Je passe des nuits entières, sans dormir, à revivre des choses

Christophe Girard

Pourtant, Christophe rêvait d’être policier depuis son enfance, comme il le raconte dans l’entretien à retrouver en tête de cet article. « C’était des décharges d’adrénaline qu’on ne peut pas imaginer. Il y a des courses poursuites, des interpellations. Ça peut aller du vol de sac à mains de la petite mamie à un viol sous la menace d’une arme en direct. Certains n’ont pas de limite… », détaille le policier. Christophe Girard est régulièrement confronté à la mort. Il se souvient : « Un individu trouve son ex au lit avec son copain actuel. Par jalousie, il lui fracasse le crâne à coups de machette. Au moment où on tente d’entrer, on détecte une odeur d’essence. L’individu allume un briquet, et tout prend feu », décrit-il, les yeux rouges et le regard figé. Christophe perdra une partie de son ouïe dans l’explosion.

Le policier constate être confronté à des personnes de plus en plus déterminées. « Maintenant, ils ouvrent le feu à la kalachnikov sur les véhicules de police, on se sent tout petit en face », affirme le policier. « C’est une fois que les choses sont passées qu’on se dit que là, on a eu chaud.

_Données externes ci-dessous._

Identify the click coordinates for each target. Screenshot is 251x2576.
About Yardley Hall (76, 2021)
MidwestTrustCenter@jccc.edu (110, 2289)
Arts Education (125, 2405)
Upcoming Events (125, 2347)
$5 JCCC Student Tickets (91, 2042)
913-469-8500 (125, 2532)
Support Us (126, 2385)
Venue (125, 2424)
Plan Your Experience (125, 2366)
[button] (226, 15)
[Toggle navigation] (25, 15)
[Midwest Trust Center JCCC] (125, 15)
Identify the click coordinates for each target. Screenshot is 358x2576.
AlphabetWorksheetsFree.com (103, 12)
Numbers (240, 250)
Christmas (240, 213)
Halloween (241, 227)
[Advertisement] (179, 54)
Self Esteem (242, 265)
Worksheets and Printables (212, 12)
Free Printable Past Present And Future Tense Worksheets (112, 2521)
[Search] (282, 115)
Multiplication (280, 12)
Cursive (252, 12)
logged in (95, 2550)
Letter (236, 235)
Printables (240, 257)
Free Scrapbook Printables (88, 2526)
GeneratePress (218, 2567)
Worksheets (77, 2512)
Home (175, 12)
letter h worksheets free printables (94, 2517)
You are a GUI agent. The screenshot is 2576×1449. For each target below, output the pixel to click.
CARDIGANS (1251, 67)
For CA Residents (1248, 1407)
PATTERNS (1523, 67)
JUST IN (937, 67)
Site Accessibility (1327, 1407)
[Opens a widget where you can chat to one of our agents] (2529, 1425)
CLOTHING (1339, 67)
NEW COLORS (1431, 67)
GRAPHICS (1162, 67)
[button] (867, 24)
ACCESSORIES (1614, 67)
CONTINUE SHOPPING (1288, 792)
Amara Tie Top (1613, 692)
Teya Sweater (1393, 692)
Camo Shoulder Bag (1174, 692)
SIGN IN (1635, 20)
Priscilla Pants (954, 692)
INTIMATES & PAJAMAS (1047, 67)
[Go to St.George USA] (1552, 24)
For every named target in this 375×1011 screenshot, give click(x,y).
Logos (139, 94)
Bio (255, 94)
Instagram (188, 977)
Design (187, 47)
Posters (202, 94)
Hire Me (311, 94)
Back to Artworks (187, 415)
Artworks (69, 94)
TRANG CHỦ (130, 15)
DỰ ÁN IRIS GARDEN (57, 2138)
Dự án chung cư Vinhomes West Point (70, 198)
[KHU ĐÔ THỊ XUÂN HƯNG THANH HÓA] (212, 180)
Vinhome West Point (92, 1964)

Je passe des nuits entières, sans dormir, à revivre des choses », confie Christophe. « Je pensais pouvoir effacer ça de ma mémoire, mais comme au restaurant, il y a un moment où il faut passer à l’addition. Et c’est là que ça se complique », poursuit-il. 

Autre conséquence : Christophe rencontre désormais des difficultés pour se rendre dans certains lieux publics. « Quand il y a beaucoup trop de monde, comme en concert, je ne peux plus y aller, car je n’arrive pas à maîtriser tous les gens qui sont autour de moi », raconte le policier qui préfère au terme de paranoïa celui d’« hyper-vigilance » : « Je sais que le danger peut venir de partout, et je sais qu’il peut nous surprendre à n’importe quel moment. C’est pour ça que je suis tout le temps sur le qui-vive », insiste-t-il dans l’interview ci-dessus. 

Christophe ne parle jamais de ses émotions avec ses coéquipiers. « Je me suis longtemps caché, jusqu’à ce que je ne puisse plus me maîtriser », explique-t-il. « J’étais très souvent au travail, de nuit, de jour… Quand j’étais là, j’étais en colère. J’étais invivable », déplore-t-il. À tel point que sa femme a manifesté sa volonté de le quitter. « Ce fichu métier m’a tout pris, jusqu’à ma femme et mes enfants », tranche le policier, les larmes aux yeux. 

Il raconte sa première tentative de suicide. « Je suis tout seul chez moi, et je mélange somnifères et une bouteille d’alcool fort », se souvient-il péniblement. Son collègue, recevant des messages inhabituels, décide de se rendre chez Christophe et d’alerter son épouse. Vient ensuite la deuxième tentative dans sa voiture, avec son arme de service. « Voir mon chien me regarder avec ses yeux remplis de questions… Il m’a ramené à la vie. C’est comme si je m’étais réveillé d’un état second, et je me suis dit ‘mais qu’est-ce que je suis en train de faire ?' », se rappelle le flic. 

Aujourd’hui, Christophe dit aller beaucoup mieux, mais sa descente aux enfers est loin d’être isolée. Chaque année, on compte en moyenne 45 suicides dans la police, soit deux fois plus que pour l’ensemble de la population française, indique celui qui est désormais enquêteur à la brigade des Stups de la police judiciaire. « J’ai perdu plus de collègues à cause du suicide que sur des interventions difficiles », constate-t-il.